The Mavericks' season is over, and so Statsketball is back. This week, I'm looking at the statistical profile of the biggest free agent candidates, and in particular, the wing players the Mavericks might be interested in.

Jerome Miron-USA TODAY Sports

This year's playoffs aren't over for everybody  and boy, have they been incredible  but they are over for the Mavericks, and it's about time now to start looking ahead to the draft and, in particular, to free agency to start seeing how the Mavericks can improve their roster even more going into the 2014-2015 NBA season.

Unfortunately, the free agent class of 2014 is less than impressive. Barring the Heat's entire Big Three opting out of their contracts and acting as free agents this offseason which won't happen, probably  then easily the biggest name on the market is Carmelo Anthony, whose choices at the moment seem fairly limited to New York, Chicago and Houston, as if Dallas even wanted him in the first place, which they haven't indicated that they do.

So, between available candidates and reduced cap space, the Mavericks' prime free agency candidates are suddenly much less exciting than the "plan powder" pursuits of the last few years, as Dallas is forced to choose between candidates like Luol Deng, Trevor Ariza, and Marcin Gortat instead of Dwight Howard and Andre Igoudala.

Nonetheless, there are a few good role-player options on the market this offseason to fill positions of need for Dallas.

For one, the Mavericks probably need to get a real, starting-caliber center, preferably with defensive acumen (and, no offense to him, but Sam "Pizza Hands" Dalembert just isn't quite that), a starting wing to replace the likely-leaving Shawn Marion again, who probably can actually defend the ball  and another reserve or starting guard who can keep the Jose-Monta guard combo from being a complete defensive disaster.

So, in preparation for this season's free agency, I'm going to look at the statistical profiles of all the free agents who fit these positions of need for the Mavericks. As a general rule, since we don't yet know for sure who is opting out or not, I'm only going to break down unrestricted free agents for the time being.
== == ==
■ **Given request a**: Reproduce the records verbatim, starting with the line that contains "Given: Click the" and continuing through the end of the records, with the pictures omitted.

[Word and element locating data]
== == ==
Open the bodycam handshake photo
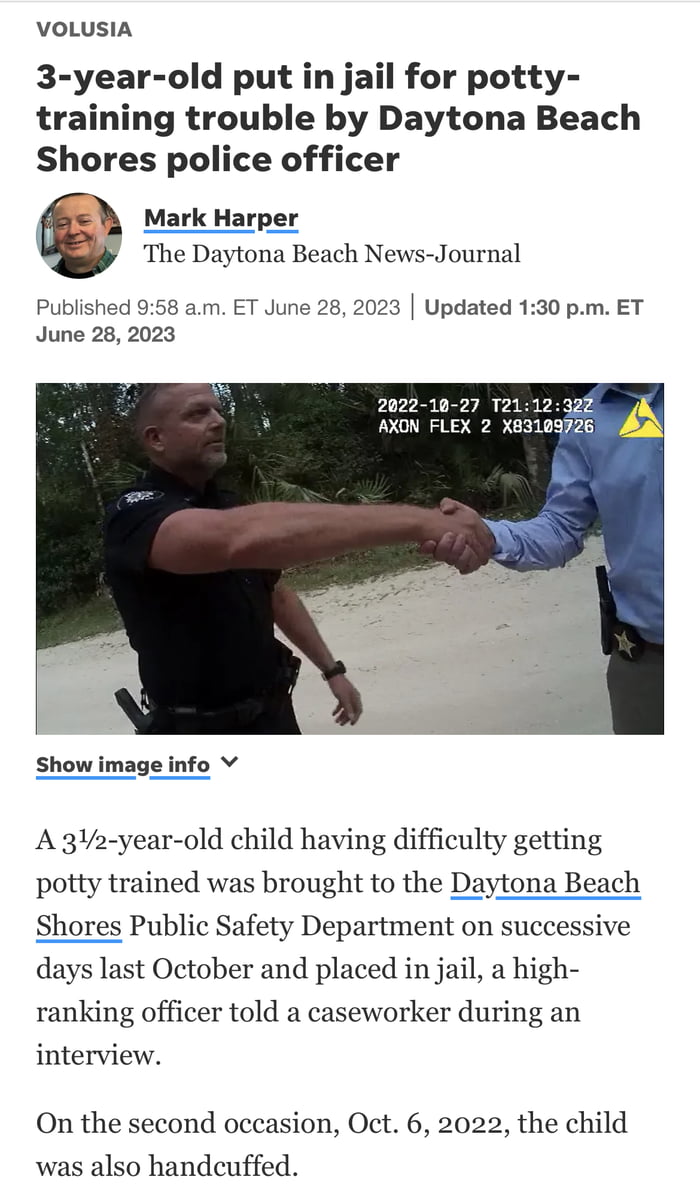 [x=350, y=559]
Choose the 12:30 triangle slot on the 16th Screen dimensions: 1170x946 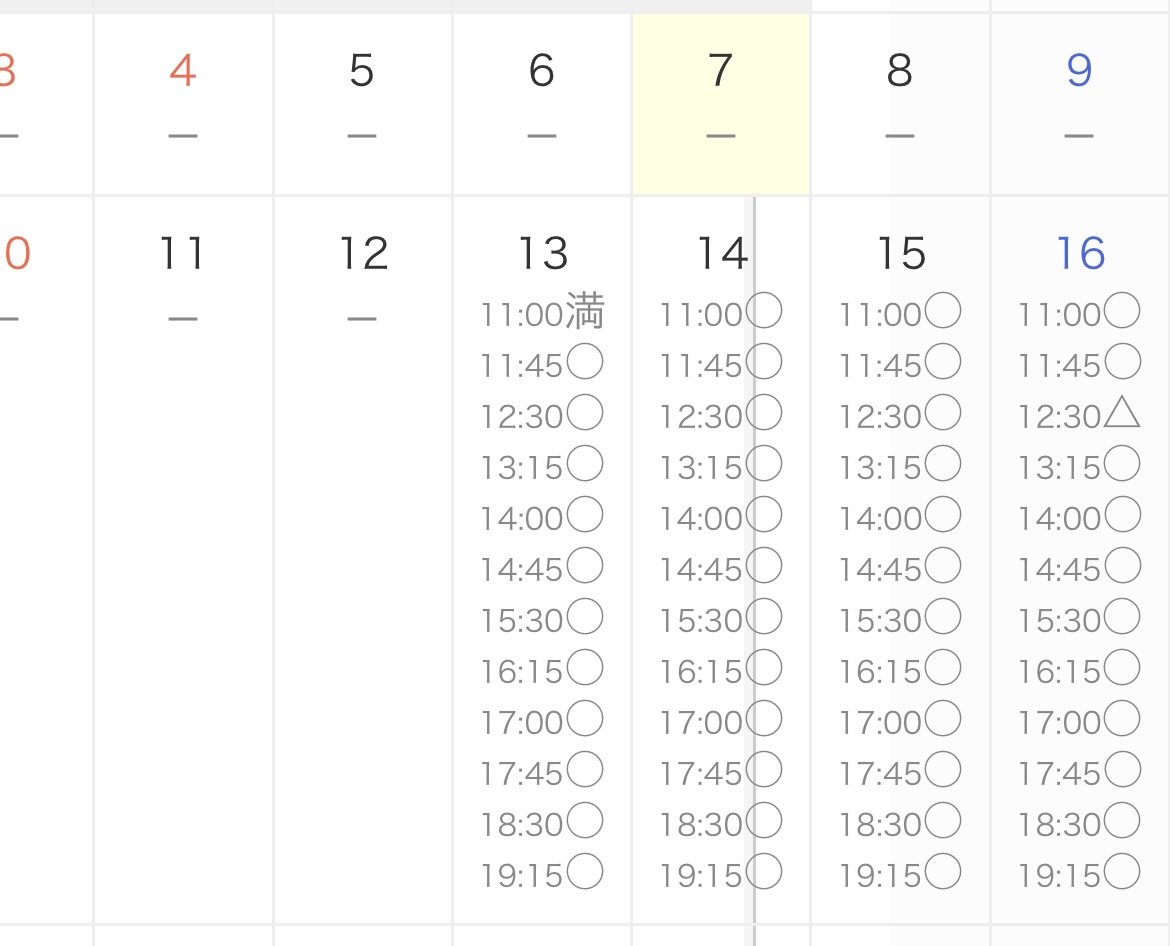point(1122,413)
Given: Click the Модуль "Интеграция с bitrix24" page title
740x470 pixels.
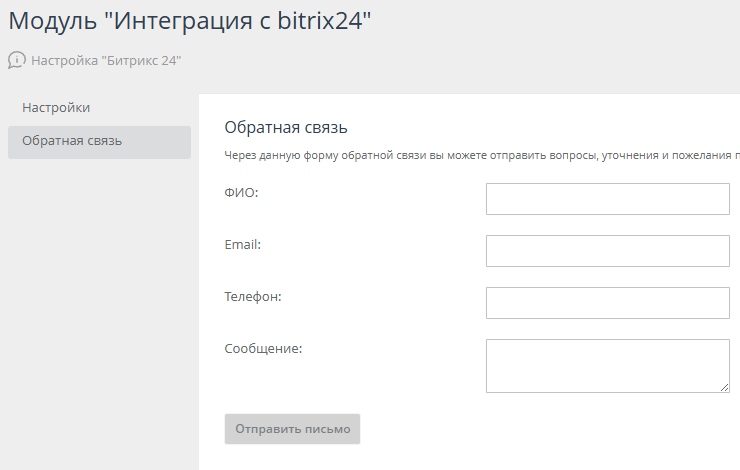Looking at the screenshot, I should point(190,21).
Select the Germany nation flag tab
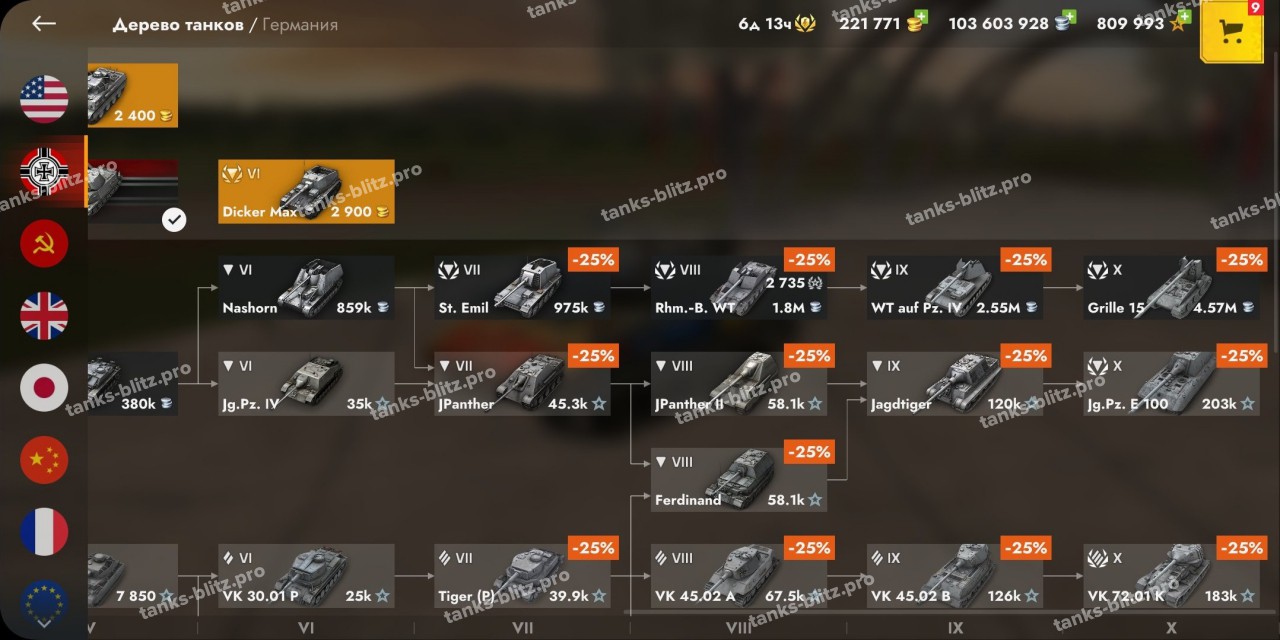Screen dimensions: 1280x640 [44, 172]
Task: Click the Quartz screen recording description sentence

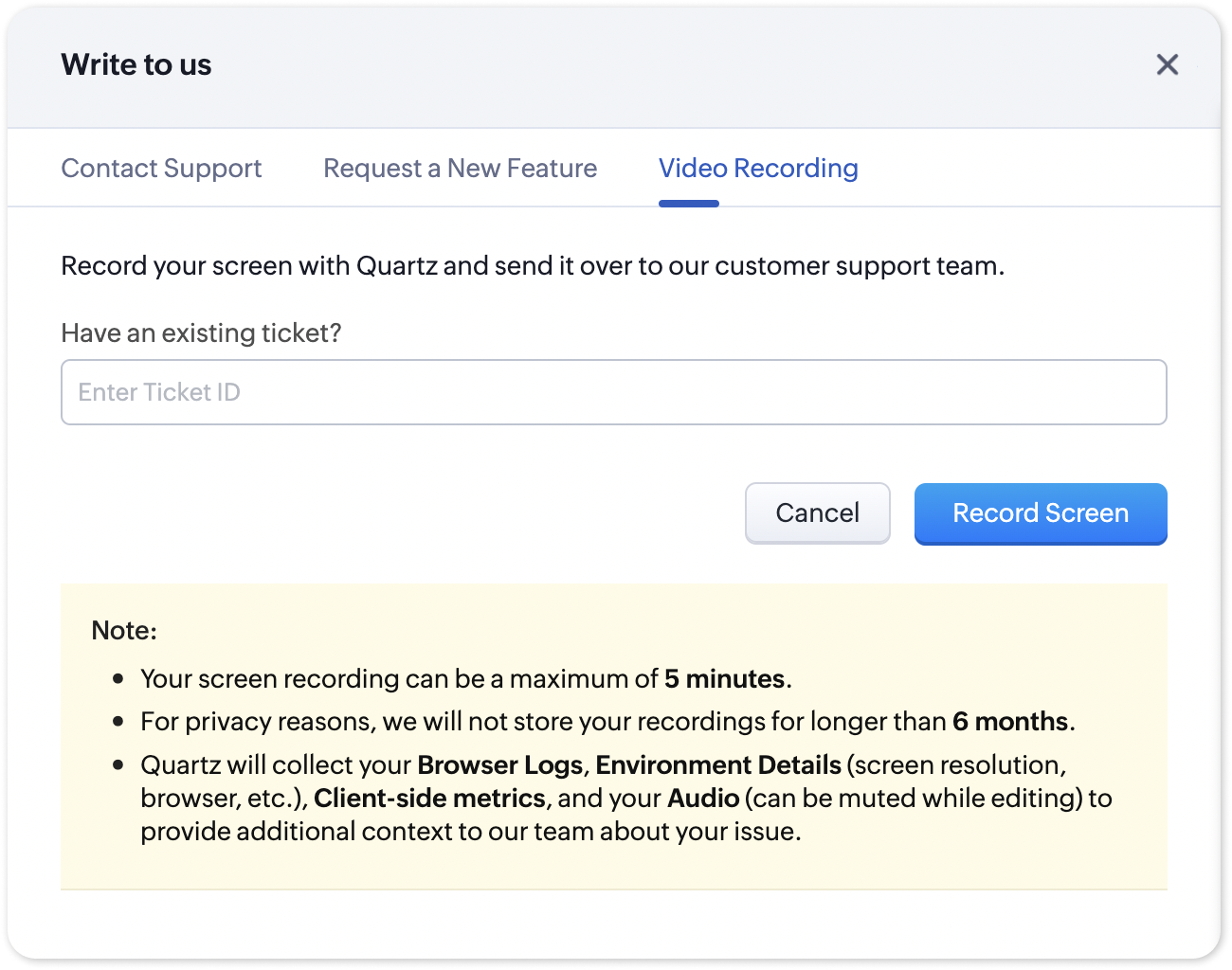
== == ==
■ **Given request b**: Extend the article on the Mavericks' free agency prospects, continuing from the point where it stops.

■ **Final answer a**:
Given: Click the Модуль "Интеграция с bitrix24" page title
740x470 pixels.
Looking at the screenshot, I should point(190,21).
Select the Germany nation flag tab
Screen dimensions: 1280x640 [44, 172]
Task: Click the Quartz screen recording description sentence

■ **Final answer b**:
I'm breaking this into a three part series, with each position being discussed each week. This week, we're looking at the available wing players.

Luol Deng

It's been a running joke among the Mavs Moneyball staff that Deng is actually the only free agent on the market, because he's such a Mavs-y free agent acquisition that it's almost bound to happen. He's a fairly decent (though probably overrated) 3-point shooter who can defend well and has a quirky offensive skill set for a fairly reasonable price. He's like Marion, but much better offensively, if less versatile defensively.

Then, despite lots of concerns about his longevity thanks to the abuse from Tom Thibodeau, he is still only 29, and despite his relatively large 24,000 minutes logged, that's still nowhere near the mileage of Marion or Carter who are still contributing well. He's not exactly a broken down car, yet.

Plus, he can contribute in almost all of the most important ways that the Mavs need him to. He can score from 3 (as a spot up floor spacing guy) and from the post, can occasionally score off the dribble, and can play and effectively defend both the wing and power forward position.

His one major deficiency when it comes to his possible role is his limitation in defending guard positions, which would make it absolutely essential that the Mavericks pick up a defensive guard to shore up the defense.

Deng isn't as flexible a defender as Marion, but he's better at what he does:

Marion allowed 92 points per 100 possessions when he was involved in a defensive play, per synergy sports: not a bad number - but also not anywhere near the best (though it's also probably influenced by how bad the Mavericks were in general). Deng allowed 88 points per 100 possessions, though, a much better margin over a whole season. There are about 100 players between Deng's level of defense and Marion's.

Deng is better at defending players in isolation, he's better at defending players in the pick and roll (he was actually 12th in the league at defending pick and roll ball handlers), and he's better at keeping up with players running around off-ball screens.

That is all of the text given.